1.Kenneth Tin-Kin Hung’s Because Washington Is Hollywood for Ugly People
Kenneth Tin-Kin Hung’s satirical animation was one of the most-talked-about works in Postermasters’ summer group show, “Not Your Parents MTV.” Given Hung’s psychedelic palette, and the use of familiar faces, politically potent imagery (a Bush-headed Jennifer Aniston, an Obama-headed Borat, Big Macs, Yodas, Saddam on a skateboard, Osama on the cross), low-tech animation, and a biting slam-poetry soundtrack (plus background music courtesy of M.C. Paul Barman), it’s no wonder why.
2. Paper Rad’s Umbrella Zombie Datamosh Mistake
Paper Rad, a three-person East Coast art collective, hacks into hoards of found media (the good, the popular, and the very, very bad) to create hilarious, culturally attuned compilations. Umbrella Zombie Datamosh Mistake cuts Rihanna’s mechanical song of summer, “Umbrella,” with Cranberry Dolores O’Riordan’s unmistakable vocals, and pixelated eighties-era clips (think Alf, The Running Man). With recent appearances at Deitch, Pace Wildenstein, Foxy Production, and MoMA (the group performed there over the summer with Cory Arcangel as part of the museum’s “PopRally” series), we’re likely to see much more of this feisty trio online too.
3. Marisa Olson’s 96-00-04-08
German-born artist-performer-curator Marisa Olson imagines our past and pending presidential elections as a nineties-era Pepsi/Coke taste test—an apt analogy given the mishaps of years past, stereotypically unaware voters, and the whole red-state-blue-state thing. We think she’s trying to tell us something about the electoral process …
4. Kalup Linzy’s Melody Set Me Free
Linzy’s soap-operatic shorts, (which have attracted attention from the likes of Thelma Golden) have garnered a substantial following. It’s a Young and the Restless for the highbrow set, complete with recurring characters (many of whom are played by Linzy in drag), twisted plotlines, and a dose of subversive humor. Linzy recently posted the above embedded preview, assuring gallerinas and faithful fans that more is certainly on the way.
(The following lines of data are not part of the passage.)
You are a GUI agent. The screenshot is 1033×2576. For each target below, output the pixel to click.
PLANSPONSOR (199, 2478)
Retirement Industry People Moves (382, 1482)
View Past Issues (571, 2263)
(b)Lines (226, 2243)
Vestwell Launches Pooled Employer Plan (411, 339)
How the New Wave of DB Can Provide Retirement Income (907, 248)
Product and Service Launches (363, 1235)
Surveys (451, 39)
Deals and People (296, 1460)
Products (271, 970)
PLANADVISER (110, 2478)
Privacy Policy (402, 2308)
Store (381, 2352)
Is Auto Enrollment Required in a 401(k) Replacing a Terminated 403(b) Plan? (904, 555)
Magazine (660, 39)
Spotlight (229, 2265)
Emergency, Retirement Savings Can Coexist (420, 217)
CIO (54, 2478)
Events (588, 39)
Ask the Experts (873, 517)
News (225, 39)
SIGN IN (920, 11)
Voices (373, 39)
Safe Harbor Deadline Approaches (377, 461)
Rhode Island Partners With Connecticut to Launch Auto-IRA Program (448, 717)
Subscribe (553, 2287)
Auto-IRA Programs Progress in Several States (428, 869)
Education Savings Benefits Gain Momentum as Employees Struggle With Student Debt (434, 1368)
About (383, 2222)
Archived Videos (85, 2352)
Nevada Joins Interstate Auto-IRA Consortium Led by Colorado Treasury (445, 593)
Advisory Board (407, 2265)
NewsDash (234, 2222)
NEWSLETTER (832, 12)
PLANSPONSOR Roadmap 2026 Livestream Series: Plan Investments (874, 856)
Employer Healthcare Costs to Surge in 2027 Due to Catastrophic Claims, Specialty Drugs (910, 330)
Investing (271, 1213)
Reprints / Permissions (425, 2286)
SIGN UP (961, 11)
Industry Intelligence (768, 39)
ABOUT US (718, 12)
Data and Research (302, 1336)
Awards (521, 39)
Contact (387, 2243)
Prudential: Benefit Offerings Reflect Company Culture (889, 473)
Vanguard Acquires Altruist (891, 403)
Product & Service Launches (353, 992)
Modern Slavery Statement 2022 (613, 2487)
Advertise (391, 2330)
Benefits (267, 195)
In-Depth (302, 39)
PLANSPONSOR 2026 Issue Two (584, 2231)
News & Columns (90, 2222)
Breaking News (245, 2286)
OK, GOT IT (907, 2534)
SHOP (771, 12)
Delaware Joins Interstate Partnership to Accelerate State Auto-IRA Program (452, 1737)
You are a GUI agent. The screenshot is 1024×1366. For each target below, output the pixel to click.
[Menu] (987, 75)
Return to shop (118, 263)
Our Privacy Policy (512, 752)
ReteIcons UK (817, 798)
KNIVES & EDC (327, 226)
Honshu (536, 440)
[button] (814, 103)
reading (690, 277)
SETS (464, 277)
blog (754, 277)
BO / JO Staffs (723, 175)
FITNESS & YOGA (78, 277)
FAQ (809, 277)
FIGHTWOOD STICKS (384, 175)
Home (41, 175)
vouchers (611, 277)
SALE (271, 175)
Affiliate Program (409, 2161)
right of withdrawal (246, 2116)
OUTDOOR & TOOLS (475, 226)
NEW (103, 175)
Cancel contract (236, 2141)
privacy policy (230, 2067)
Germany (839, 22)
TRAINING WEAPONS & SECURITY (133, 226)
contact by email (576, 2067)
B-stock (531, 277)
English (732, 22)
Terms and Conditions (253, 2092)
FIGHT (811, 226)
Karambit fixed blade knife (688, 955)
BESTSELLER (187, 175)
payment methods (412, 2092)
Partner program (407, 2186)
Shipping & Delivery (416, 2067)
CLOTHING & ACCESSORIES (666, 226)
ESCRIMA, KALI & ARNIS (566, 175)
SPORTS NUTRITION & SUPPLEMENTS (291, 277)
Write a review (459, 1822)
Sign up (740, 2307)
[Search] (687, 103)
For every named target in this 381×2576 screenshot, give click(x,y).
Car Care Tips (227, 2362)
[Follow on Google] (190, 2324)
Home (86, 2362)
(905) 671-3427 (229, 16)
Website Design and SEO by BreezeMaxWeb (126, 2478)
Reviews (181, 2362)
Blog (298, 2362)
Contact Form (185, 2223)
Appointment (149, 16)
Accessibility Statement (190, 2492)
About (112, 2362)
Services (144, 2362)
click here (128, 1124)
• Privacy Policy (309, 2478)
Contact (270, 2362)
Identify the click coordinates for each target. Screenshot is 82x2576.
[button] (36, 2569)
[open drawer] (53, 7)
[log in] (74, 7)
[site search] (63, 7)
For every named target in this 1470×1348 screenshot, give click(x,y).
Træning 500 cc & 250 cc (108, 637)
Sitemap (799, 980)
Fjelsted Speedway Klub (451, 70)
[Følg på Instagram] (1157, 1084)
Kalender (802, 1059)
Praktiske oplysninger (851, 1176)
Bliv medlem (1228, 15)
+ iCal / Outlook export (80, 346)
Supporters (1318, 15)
Read more about Kalup Linzy.
5. Annika Larsson’s Pirate
Dark and meditative, Swede Annika Larsson’s video works have been described as video essays—slow but poignant, and pretty but ripe with relevance. Pirate, posted early this year, was filmed on May 1, 2006, in Stockholm, as hoards of Swedish youth and online fiends quietly (almost too quietly) protested the country’s copyright laws, insisting that in a post-Napster age, “sharing is caring.” Larsson’s subject makes her online medium that much more interesting—especially scored with an ambient soundtrack fit for a day at a deserted beach, not a sizable policy protest.